Grande Corradino Mineo e i suoi di Rainews24, con Giorgio Santelli primo fra tutti. Grande RadioRadicale con RadioMigrante. Grande Raffaella Cosentino col suo pezzo toccante su Repubblica.it/Mondo solidale.
Abbandono l’idea di stendermi sul letto. Prendo il tappetino della ginnastica e lo sdraio sul pavimento davanti al comodino. Allungo la mano e spengo la mia abat-jour. Che si riaccende poco dopo e Maurizio si affaccia su di me dal bordo del letto. Lo conosco tanto bene che già mi sembra di sentire il suo “Ma che fai?” tanto che già comincia col “Ma…”. Poi la sua faccia scompare e sento un tramestio di lenzuola. Ora è in ginocchio vicino a me. Mi solleva la testa e l’appoggia sul cuscino che nella mia angoscia avevo dimenticato di prendere. Mi si sdraia vicino. Poveretto. Lui non ha nemmeno il tappetino della ginnastica. Rispegne l’abat-jour e mi prende la mano. Vuole condividere con me l’espiazione del nostro benessere di fronte alla mostruosità delle condizioni di vita dell’ex Ambasciata di Somalia che è venuto a constatare anche lui come Presidente dell’Associazione Migrare.
Lo amo per questo.
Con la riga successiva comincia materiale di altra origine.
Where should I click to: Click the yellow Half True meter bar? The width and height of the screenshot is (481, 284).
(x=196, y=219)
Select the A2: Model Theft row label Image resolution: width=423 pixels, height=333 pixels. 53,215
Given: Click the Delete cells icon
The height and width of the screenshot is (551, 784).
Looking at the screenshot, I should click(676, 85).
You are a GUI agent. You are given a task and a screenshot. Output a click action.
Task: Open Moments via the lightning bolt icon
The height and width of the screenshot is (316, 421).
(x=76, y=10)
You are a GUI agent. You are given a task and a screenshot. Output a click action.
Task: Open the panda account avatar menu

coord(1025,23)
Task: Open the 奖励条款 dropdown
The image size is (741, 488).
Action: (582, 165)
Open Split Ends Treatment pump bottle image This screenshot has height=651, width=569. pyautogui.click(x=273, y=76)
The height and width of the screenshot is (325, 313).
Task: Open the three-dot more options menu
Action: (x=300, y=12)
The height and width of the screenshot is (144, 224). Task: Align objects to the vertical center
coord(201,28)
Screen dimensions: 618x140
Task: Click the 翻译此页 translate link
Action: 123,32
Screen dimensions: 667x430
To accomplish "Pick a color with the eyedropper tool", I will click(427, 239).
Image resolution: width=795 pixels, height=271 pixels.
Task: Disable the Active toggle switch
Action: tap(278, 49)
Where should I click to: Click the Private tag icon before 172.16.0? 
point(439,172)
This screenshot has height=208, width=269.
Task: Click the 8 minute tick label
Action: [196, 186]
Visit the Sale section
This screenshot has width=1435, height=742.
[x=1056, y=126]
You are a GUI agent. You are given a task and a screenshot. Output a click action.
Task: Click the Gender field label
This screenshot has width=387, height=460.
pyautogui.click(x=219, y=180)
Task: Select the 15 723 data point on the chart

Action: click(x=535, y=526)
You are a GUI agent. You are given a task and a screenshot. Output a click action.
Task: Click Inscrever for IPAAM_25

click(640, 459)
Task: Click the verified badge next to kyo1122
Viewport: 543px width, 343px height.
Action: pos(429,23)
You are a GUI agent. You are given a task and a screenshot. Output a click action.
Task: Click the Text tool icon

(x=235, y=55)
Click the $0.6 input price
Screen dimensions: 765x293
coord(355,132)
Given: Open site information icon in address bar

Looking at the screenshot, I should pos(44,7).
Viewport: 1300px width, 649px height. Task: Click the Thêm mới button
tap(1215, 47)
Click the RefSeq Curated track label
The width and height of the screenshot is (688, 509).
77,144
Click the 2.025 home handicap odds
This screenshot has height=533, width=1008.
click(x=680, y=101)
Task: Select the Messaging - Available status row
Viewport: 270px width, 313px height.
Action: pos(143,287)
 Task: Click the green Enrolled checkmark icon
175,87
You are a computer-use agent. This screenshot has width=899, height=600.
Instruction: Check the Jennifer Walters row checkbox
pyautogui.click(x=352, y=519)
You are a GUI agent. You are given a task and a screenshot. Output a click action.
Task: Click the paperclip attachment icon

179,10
So che mi sarà vicino fino alla soluzione positiva con le sue pacate e implacabili strategie nello scuotere le Autorità, nell’increspare lo stagno che ha permesso che tra le Ferrovie dello Stato e il Ministero dei Lavori Pubblici crescesse una degradazione senza appello. Questa mattina, appena superato il grande cancello nero dell’Ambasciata, ho incrociato un topo di trenta centimetri. Era molto elegante nel suo mantello grigio chiaro e con la lunga coda rosa. Alcuni suoi parenti si trovano spiaccicati dalle auto lungo il marciapiedi all’esterno. Ci siamo guardati come due che fanno a gara a chi deve passare per primo: “Prego si accomodi”. “No, passi prima lei”. Gli ho ceduto volentieri il passo e lui ha attraversato rapidamente il vialetto di distacco dal limitrofo elegantissimo villino giallo e bianco per guadagnare il muro perimetrale dell’Ambasciata, percorrerlo senza fretta e sparire dietro l’angolo.
Stiamo sdraiati al buio Maurizio ed io sul pavimento affianco al lettone, eppure siamo lontanissimi dalle condizioni di Via dei Villini dove la temperatura è ormai scesa parecchio al di sotto dello zero. Manca pure lo squittio dei topi che arrotano i denti sull’enorme immondizia che lorda ogni angolo dell’Ambasciata. “Perché non cominciate a dare una pulita?” ho chiesto ai miei fratelli somali. “La disperazione senza prospettive ammazza la speranza” mi hanno risposto a testa bassa.
Da dove si comincia? Maurizio, aiutami tu. Giuseppe, Jean-Leonard, Rita, Corradino, mondo civile, aiutatemi voi. Quanto sarà lunga la nuttata dell’ex Ambasciata di Somalia? AIUTO!!!